22. Identification of a gene for male gamete abortion in backcross progeny of Oryza sativa and Oryza glumaepatula

Plant Breeding Laboratory, Faculty of Agriculture, Kyushu University, Fukuoka, 812-8581 Japan

During the development of a series of Oryza glumaepatula introgression lines obtained from crosses of O. sativa L. (cv. Taichung 65) with O. glumaepatula Steud. (Acc. IRGC105688) and continuous backcrossing with Taichung 65 as the recurrent pollen parent (Sobrizal 1999), a locus for F1 pollen semi-sterility was found.

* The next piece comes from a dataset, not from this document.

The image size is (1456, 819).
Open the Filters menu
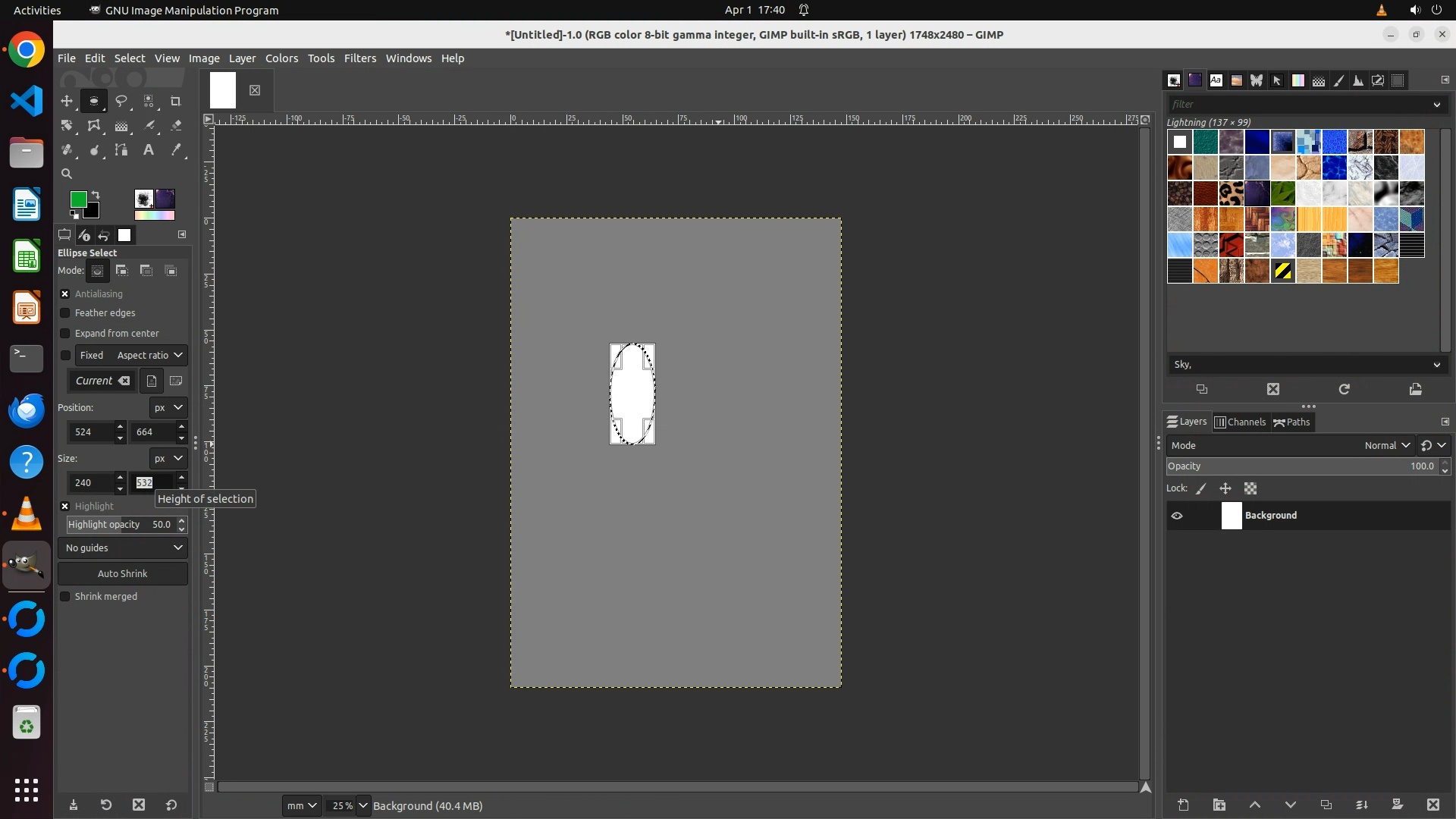click(x=359, y=58)
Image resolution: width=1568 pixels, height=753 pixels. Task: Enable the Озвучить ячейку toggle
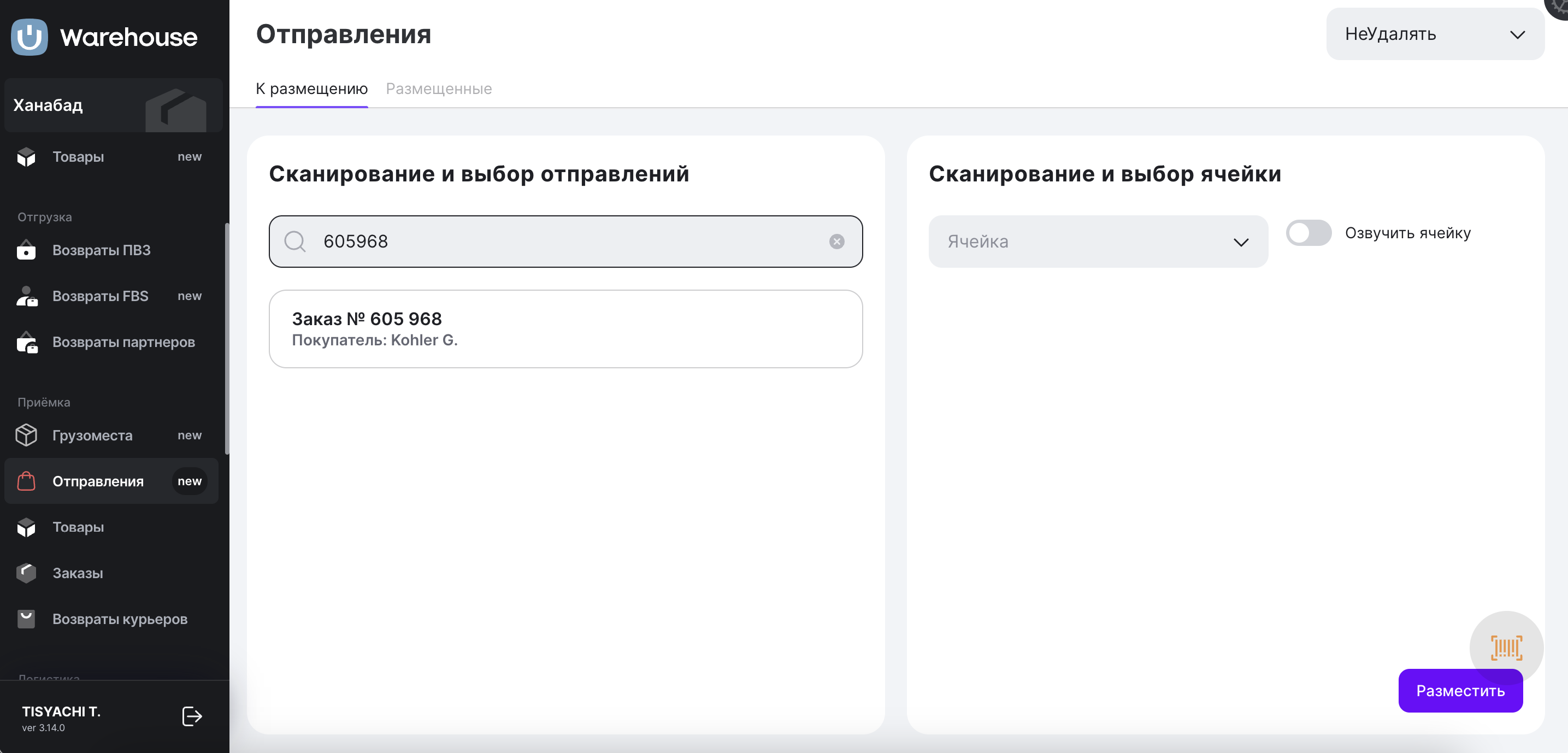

A BC4F2 population 231 was used for analysis of the F1 pollen semi-sterility. The parental BC4F1 plant of the BC4F2 population 231 was found to have retained O. glumaepatula chromosomal segments on chromosomes 1, 2, 7, 9 and 10 when the BC4F1 generation of O. glumaepatula introgression lines was genotyped using 106 RFLP markers scattered on 12 chromosomes (Sobrizal 1999). The BC4F2 population 231 showed clear-cut bimodal distribution for pollen fertility when classified into normal and semisterile plants (Fig. 1). There were 32 normal and 36 semi-sterile segregants. Semi-sterile plants showed approximately 50% pollen fertility and normal spikelet fertility.

Segregation analysis between semi-sterility and RFLP markers on chromosomes 1, 2, 7, 9 and 10 revealed that the pollen semi-sterility was associated with the RFLP marker S910 on chromosome 2 in the BC4F2 population 231 (Table 1). At S910 locus, the 32 plants showing normal pollen fertility were homozygous for Taichung 65 alleles and the other 36 plants showing pollen semi-sterility were heterozygous. The observed segregation ratio agreed with the expected 1:1 ratio, and we assume that the gametes carrying the allele of O. glumaepatula and Taichung 65 are equally transmitted through female side but only the gametes with the allele of Taichung 65 are transmitted through male side. In fact, no plant homozygous for O. glumaepatula alleles at S910 was observed in the BC4F2 population 231, suggesting that the pollen grains carrying O. glumaepatula allele aborted. These

results demonstrated that the pollen semi-sterility was under monogenic control and the locus was tightly linked with RFLP marker S910 on the short arm of chromosome 2 (Fig. 2).

Sano (1994) also found S12, a gene for pollen sterility, in the backcross progeny of O. sativa and O. glumaepatula. In case of S12, the pollen grains carrying O. sativa allele aborted. Since no other gene for pollen semi-sterility or hybrid sterility on chromosome 2 has been reported, the new gene for pollen sterility was designated as S22(t).

The S22(t) causing male gamete abortion in the heterozygous condition is responsible for one of the reproductive barriers. Hence, it limits the utilization of O. glumaepatula specific traits in improving rice varieties. Understanding the nature of this gene as well as the other genes for reproductive barriers between O. sativa and O. glumaepatula is useful for using the O. glumaepatula genome for improving rice varieties.

This study was supported in part by Bio-oriented Technology Research Advancement Institution (BRAIN), Japan.